Siyaset hayatın olmazsa olmazıdır. Birileri bu işi profesyonelce yapmalı. Kendisini, partisini, yaptıklarını, yapacaklarını, vizyonunu, misyonunu hangi yol ile olursa olsun, gidip anlatsın. Vatandaş da seçenekler arasında uygun gördüğüne gidip oyunu versin. Başta kaybeden olmak üzere sandıktan kim çıkarsa, herkes o partiyi tebrik etsin. 

Kim hükümet olmuşsa görevini yapsın. Seçmen kime hükümeti denetleme görevi vermişse, o da eleştiri ve öneri görevini yerine getirsin. Kazanan ve kaybedeni seçen seçmen de işine gücüne dağılsın. Bir beş sene kendi işine yoğunlaşsın. İktidar ve muhalefet olması gerekenin en iyisini, vatandaş da kendi işini en iyi yapsın. Yani herkes işine. Evli evine, köylü köyüne.

Beş yıl boyunca siyasetçiler dışında kimse bir şey demeyecek mi?

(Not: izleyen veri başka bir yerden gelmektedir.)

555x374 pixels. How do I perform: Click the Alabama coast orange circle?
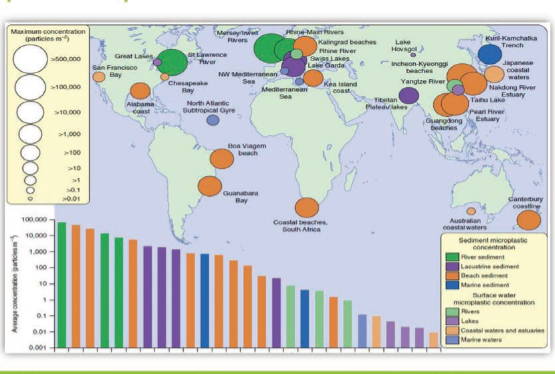pos(141,91)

Yerinde, zamanında ve kıvamında söylenir. İcraatlarından dolayı iktidar övülür, yerilir ve önerilerle yol gösterilir. Aynı şekilde muhalefete de görevini yapması için öneriler sunulur, söz ve eylemleri eleştirilir.

Buraya kadar yazdıklarım, siyaset adına olması gerekendir.

Bunun ötesi yani sandıkta son sözü söyleyen ve hakemlik görevini yerine getiren seçmenin beş yıl boyunca sabah akşam siyaset yapması, iktidarı akşam sabah övmesi veya eleştirmesi ya da muhalefeti sabah akşam övmesi veya yermesi bana garip geliyor. Maalesef durumumuz bu. Bu yaptığımızı boş ve avare insanların beyhude meşguliyeti olarak görürüm. İşimiz olsa böyle yapmayız. Bir toplumun yediden yetmişe bu şekil siyasete angaje olmasını ve asılmasını inanın, sağlıklı görmüyorum. 

Yaptığımız siyaset prensiplere dayalı, yol gösterici ve ufuk açıcı siyaset olsa, faydalı diyeceğim. Kişi seviciliği ve kişi korkutuculuğu üzerine kurulu bu siyaseti ucuz siyaset olarak görüyorum. Hazırında birbirimizi kırıp geçiriyoruz. Kızıp küsüyoruz. Değer mi kalp kırdığımıza, ömrümüzü boşa harcadığımıza. 

Faydası var mı bu şekil amatör siyasetin? Zerre faydası olmaz. Çünkü bu şekil amatör ve seviyesiz siyaset bizim millete sökmez. Zira bu toplumun hepsi politize olmuş ve kendisini siyasetin piri gibi görüyor. Üstelik herkesin safı belli. 

Kırıp geçirmenin ve boşça vakit geçirmenin dışında zerre faydası olmayan bu siyaset, işimize kendimizi vermediğimizin bir göstergesidir. Siz hiç işi olan, işine koşturan, işinin peşinde koşan ve rızkını arayan insanların siyaset yaptığını gördünüz mü? Ben görmedim şahsen. Bu insanların partisi yok mu? Siyasete dair sözleri ve görüşleri yok mu? Olmaz olur mu? Hem de alasını bilirler ama bir şeyi daha iyi bilirler. Hadlerini. Zira siyaset yapmak onların işi değil. Onların tek siyasetleri işleridir.

Toplumun kahir ekseriyetinin algıya ve dedikoduya dayalı ömrünü harcayarak yaptığı bu amatör siyaseti, inanın, profesyonel siyasetçiler yapmıyor.

Allah bu milleti, üzerine vazife olmayan bu şekil basit, yavan, faydasız ve gereksiz siyasetten bir an evvel kurtarsın. Herkese asıl işiyle ilgilenmeyi nasip etsin. Belki bu şekilde olursak, her birimiz iyi ve faydalı şeyler üretiriz de ülkeye ve insanlığa bir katkımız olur. Unutmayalım ki işimizi iyi yapmamız, kazancımızın karşılığı değil, karakterimizin dışa yansımasıdır.